Paul, I think you're right, they probably made a few plows or sweepers as did the Taunton Locomotive works. Taunton actually made many as they really had a product that was the best in early trolley days. Russell also was a work car builder of high repute and some of their products are still around.
Those companies were also successful at marketing steam road plows and flangers. Peckham was an ironworks so, probably didn't want to bother with much woodwork.
  by n2xjk
 
To touch on the Kingston connection mentioned above: Kingston NY was the home of Peckham's truck building operation. I wasn't aware of them building entire trolley's, but I wouldn't be surprised either. Perhaps the car body assembly was subcontracted out to other builders?

TMNY actually has very little in its collection relating to Peckham--the odd photo or two and some truck blueprints.

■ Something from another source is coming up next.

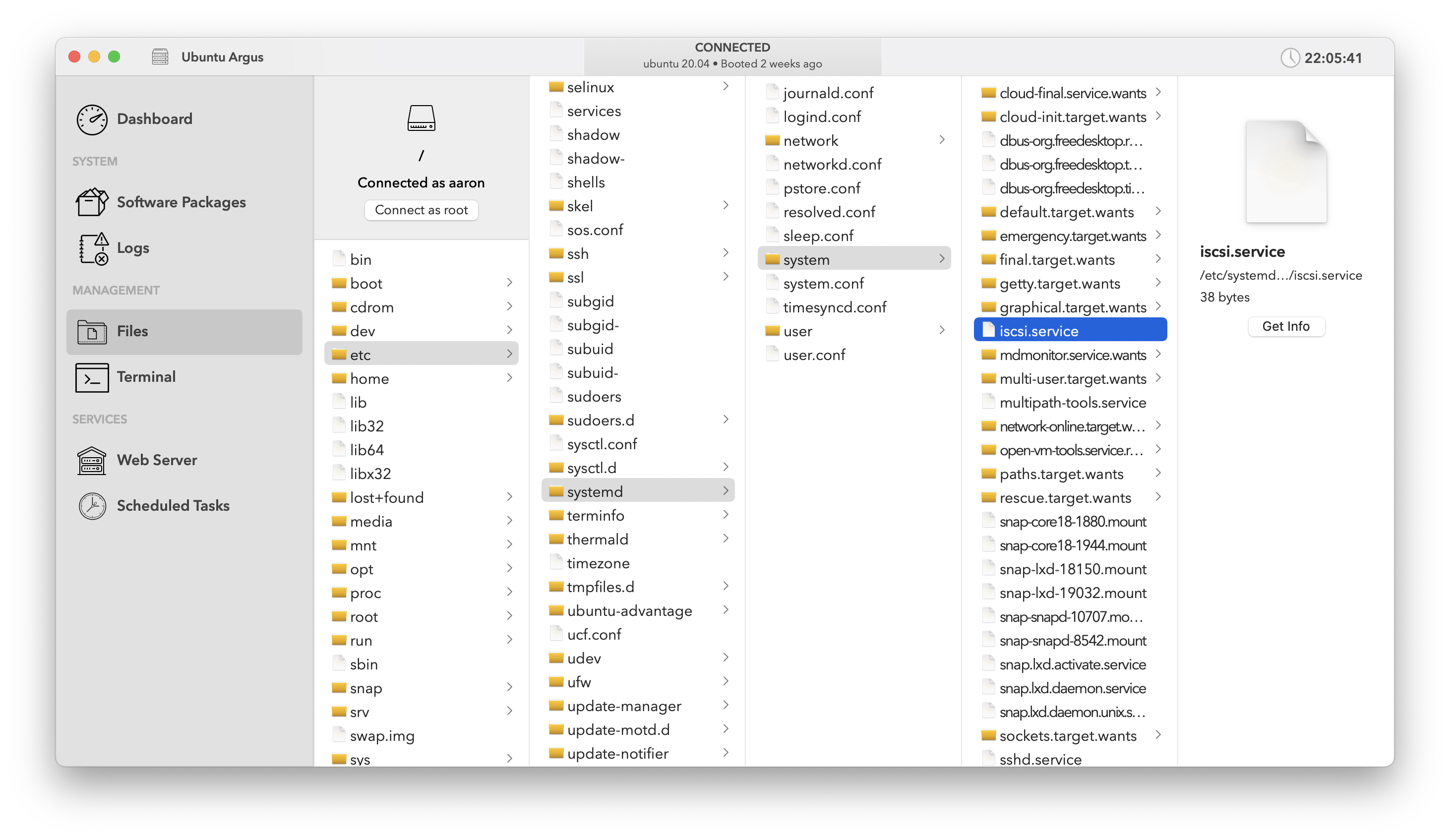
Task: Click the Terminal prompt icon
Action: [91, 377]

The truck operation left Kingston many decades before the museum came to town. We did make some inquiries to Huck Manufacturing (who occupied the same building) to see if they had any Peckham records, but they claimed to have none.

  by Leo Sullivan
 
I checked the Peckham Company in England to see if they had supplied any complete cars, possibly to Canada etc. but, there also, they seem to have supplied only trucks. so, no help there.

  by 3rdrail
 
Maybe one of the Seashore shop guys could fill us in on what rides on Peckham trucks.

  by Gerry6309
 
Boston 396 has Peckham 14B4 trucks, a equal wheel maximum traction design. A Peckham single truck was acquired for the City of Manchester, but it remains on a Brill 21E.

As far as I know, that's it.

  by pablo
 
It was likely a very small scale operation, since a work car wouldn't (hypothetically) need the same riding dynamics as one that carried apssenger. In fact, the trolley line(s) in question actually did build cars later after receiving the first one, or so it seems.

This is just one of those minor details that I'm hoping to track down.

David Becker

  by Gerry6309
 
Boston had a couple of Peckham double truck designs, under as many as 200 of their 1200 25 foot closed cars from the 1890s. They mostly used West End Swivel Trucks, plus some other double truck designs, and two six wheel radial designs. The Peckhams were used on the newest cars of the lot from 1899 and 1900. 12 Bench open cars mostly used Brill 22E trucks as on Biddeford & Saco 31 at Seashore.

  by pablo
 
I wonder if many of Peckham's designs were more appropriate for single truck cars that were more common early in the trolley era, and the designs did not translate well to later heavier cars that operated at higher speeds. How many of these were double truck designs for interurbans?

Dave Becker

  by n2xjk
 
Peckham pretty much had trucks comparable to anything Brill put out to fit the smallest 2 axle cars to the largest interurbans.

  by pablo
 
OK, well, that theory is out the window. Where'd they go, then?